• _TASK BRIEF_: Copy only the lines between the one containing "Open the marching white-shirt agents photo" and the end of the records, both included, leaving out pictures.
RECORDS TO USE below:
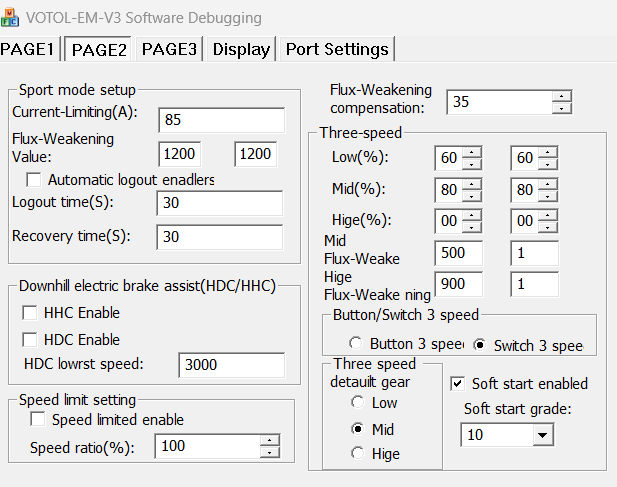Open the Port Settings tab

coord(337,49)
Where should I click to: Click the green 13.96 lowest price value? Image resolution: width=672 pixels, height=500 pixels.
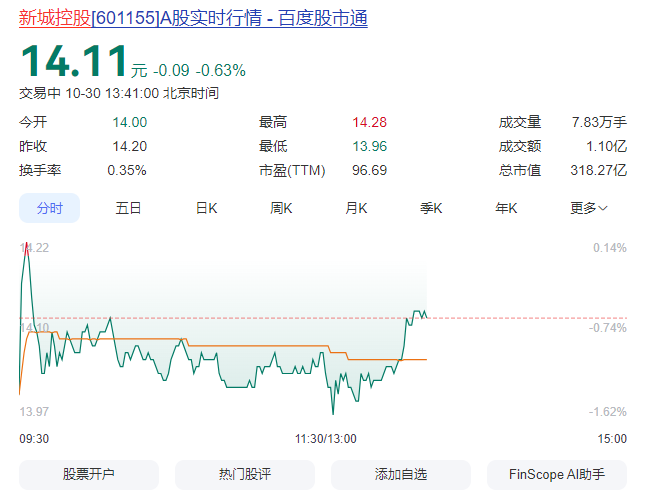369,146

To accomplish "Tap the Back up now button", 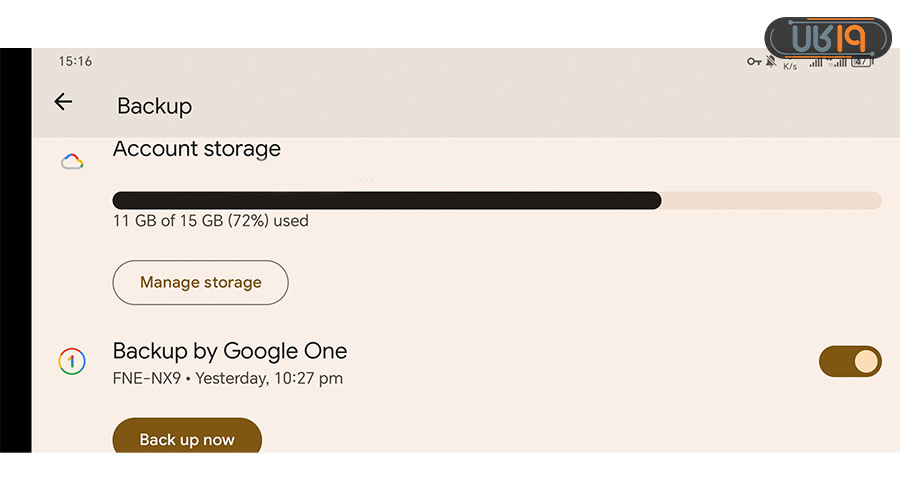I will [x=187, y=439].
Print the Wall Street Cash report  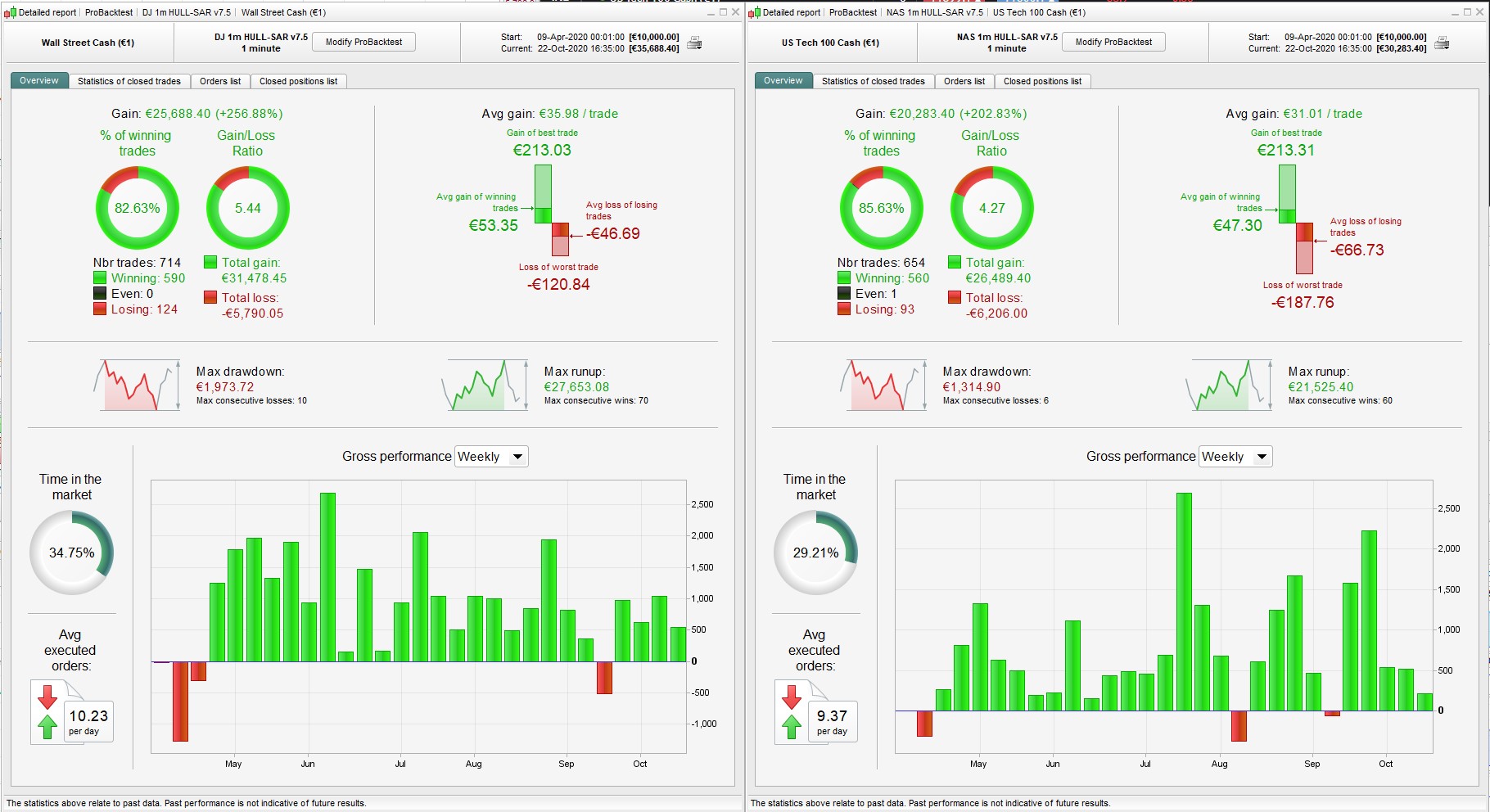pos(694,43)
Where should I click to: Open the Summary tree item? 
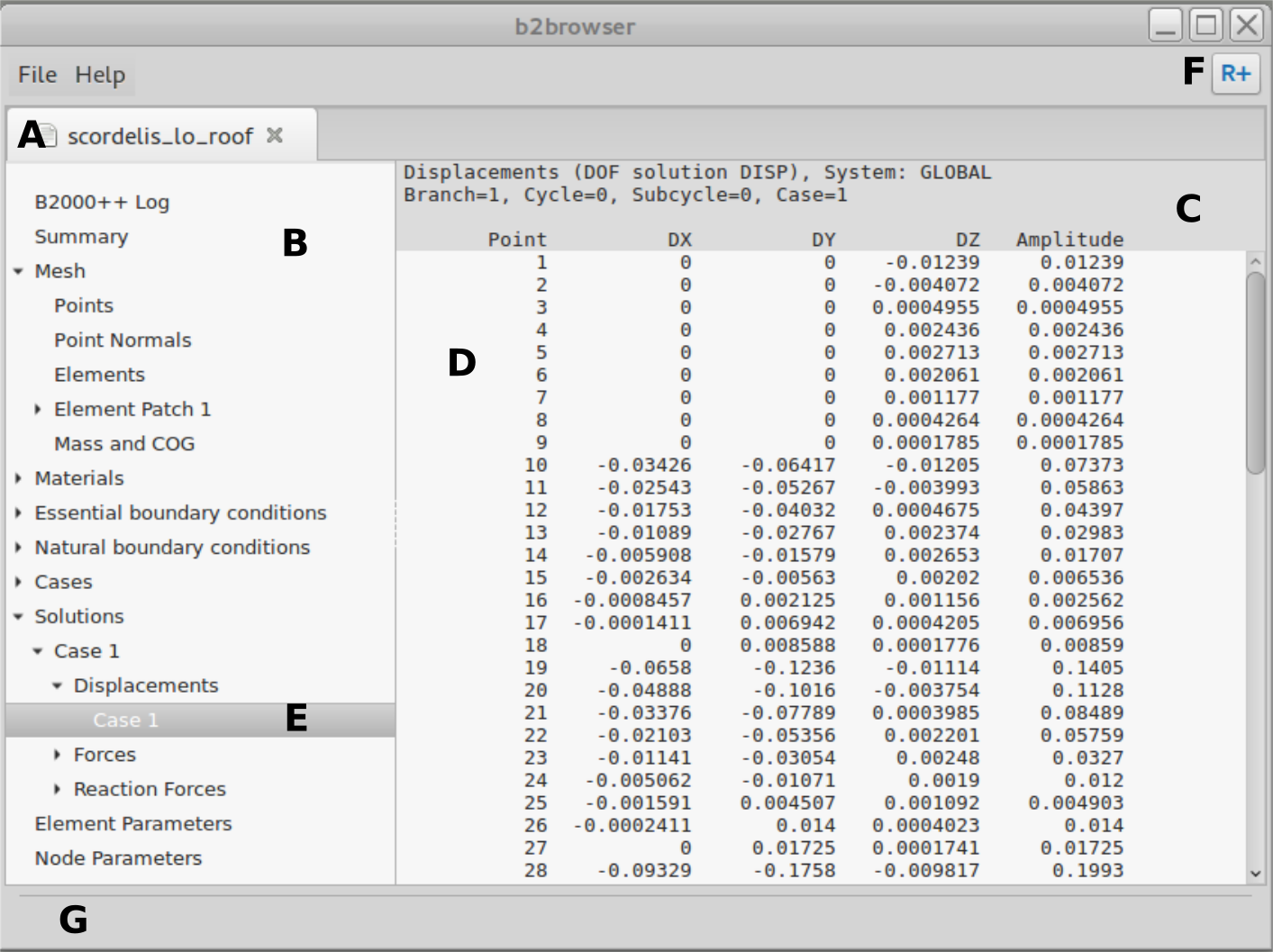pos(81,237)
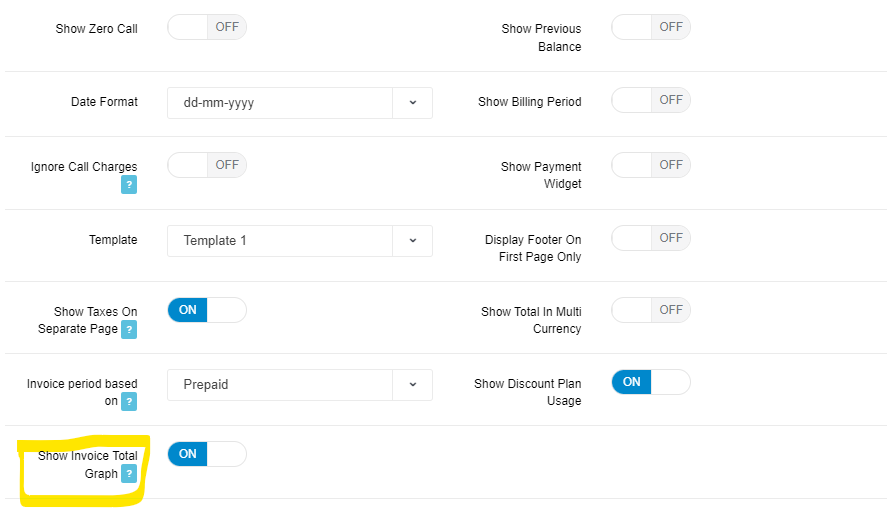Click the Prepaid selection field
Image resolution: width=887 pixels, height=526 pixels.
[x=280, y=385]
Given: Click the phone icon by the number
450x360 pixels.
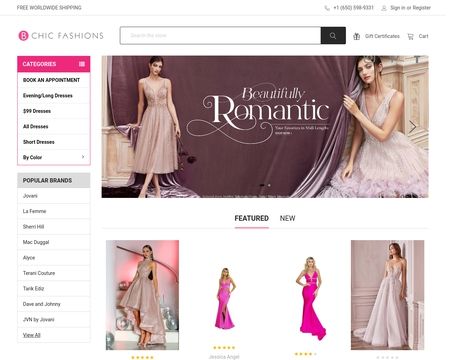Looking at the screenshot, I should pyautogui.click(x=327, y=8).
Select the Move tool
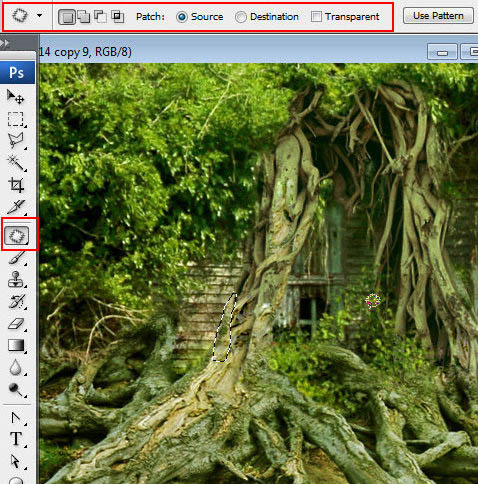 (x=16, y=97)
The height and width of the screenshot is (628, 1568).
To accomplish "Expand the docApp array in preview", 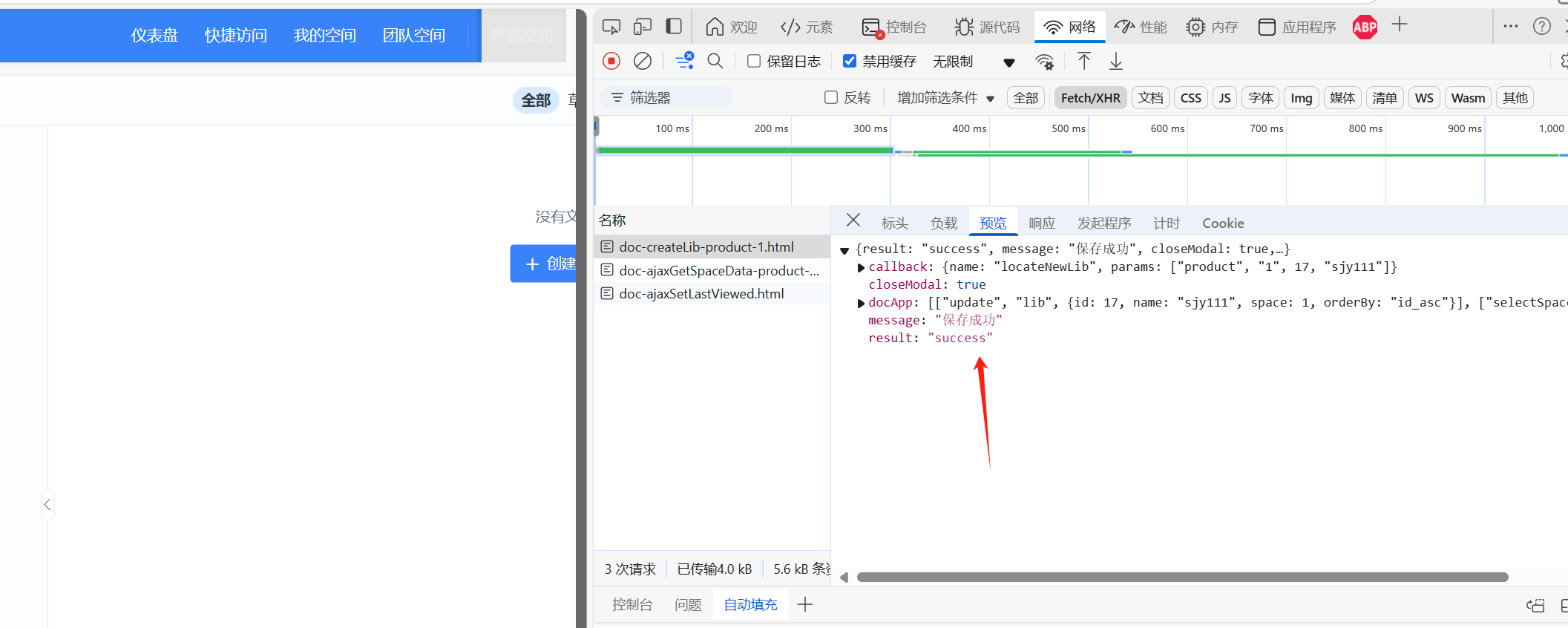I will (861, 303).
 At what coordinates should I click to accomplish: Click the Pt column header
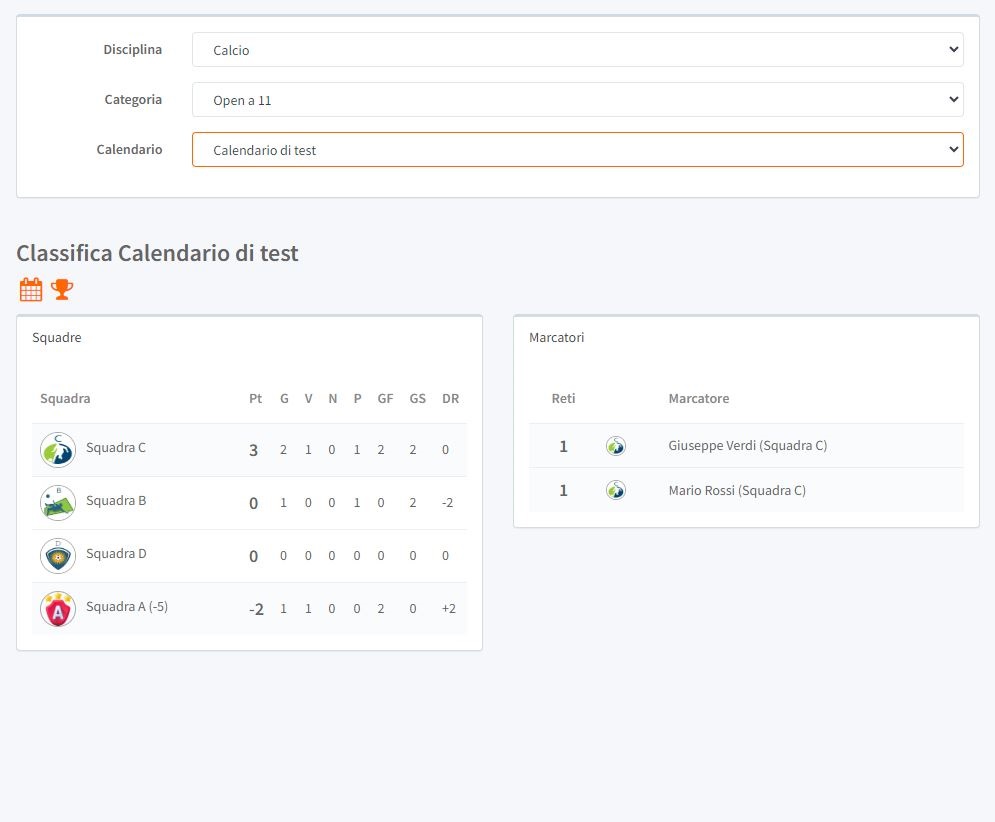(x=255, y=399)
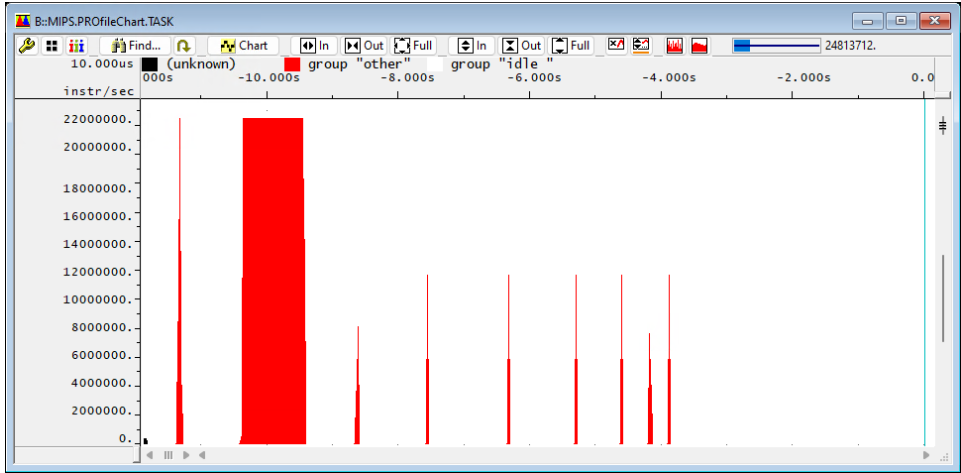Open the Chart view button
This screenshot has width=961, height=473.
pos(243,46)
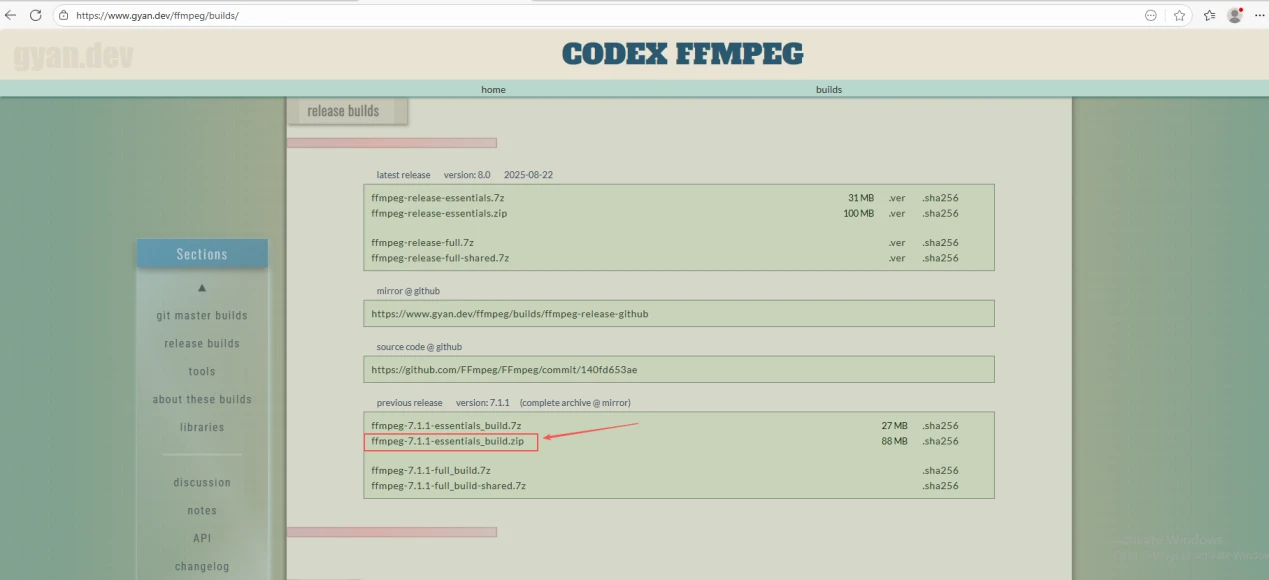Open the home nav item
This screenshot has height=580, width=1269.
click(493, 89)
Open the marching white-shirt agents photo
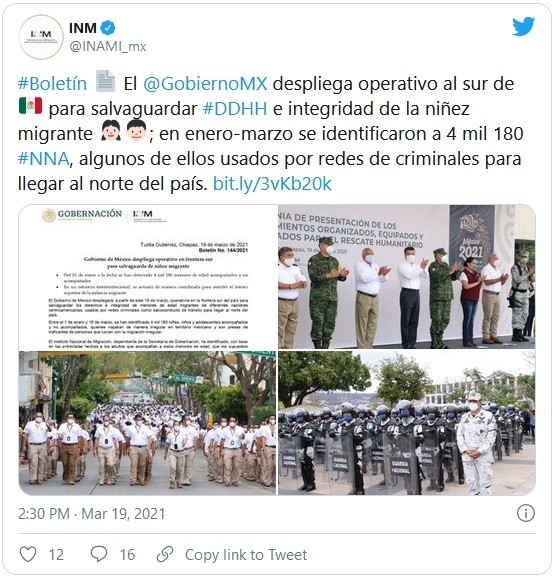 point(147,423)
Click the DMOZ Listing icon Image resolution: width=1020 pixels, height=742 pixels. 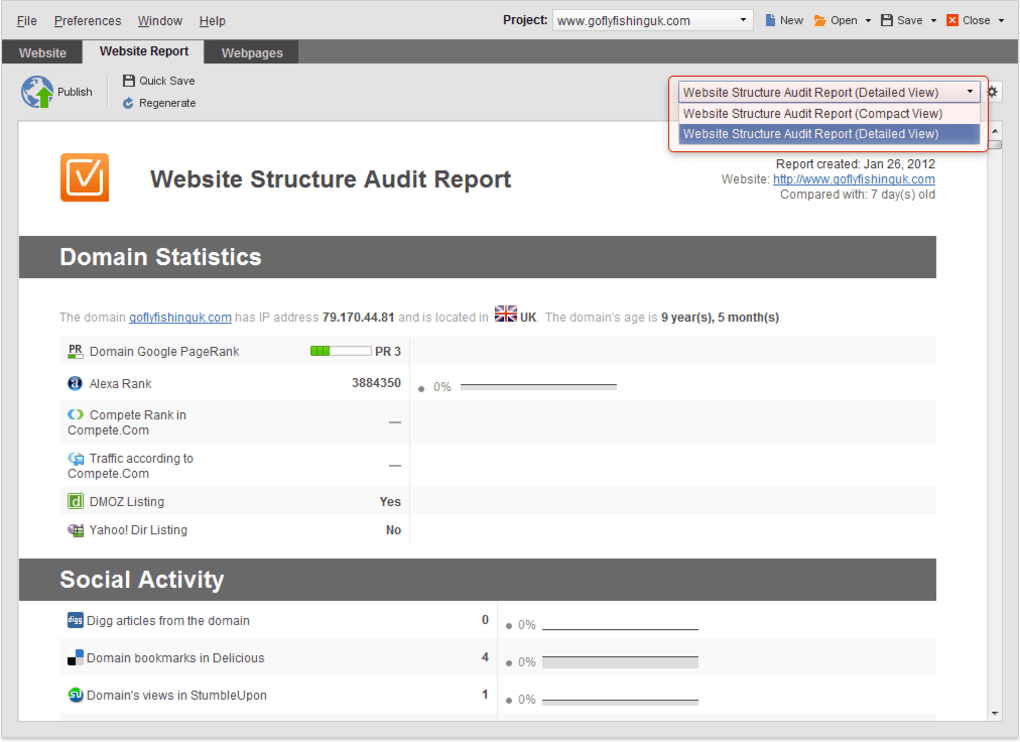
End of RECORDS TO USE.
• _SOLUTION_:
Open the marching white-shirt agents photo
 point(147,423)
Click the DMOZ Listing icon Image resolution: width=1020 pixels, height=742 pixels. 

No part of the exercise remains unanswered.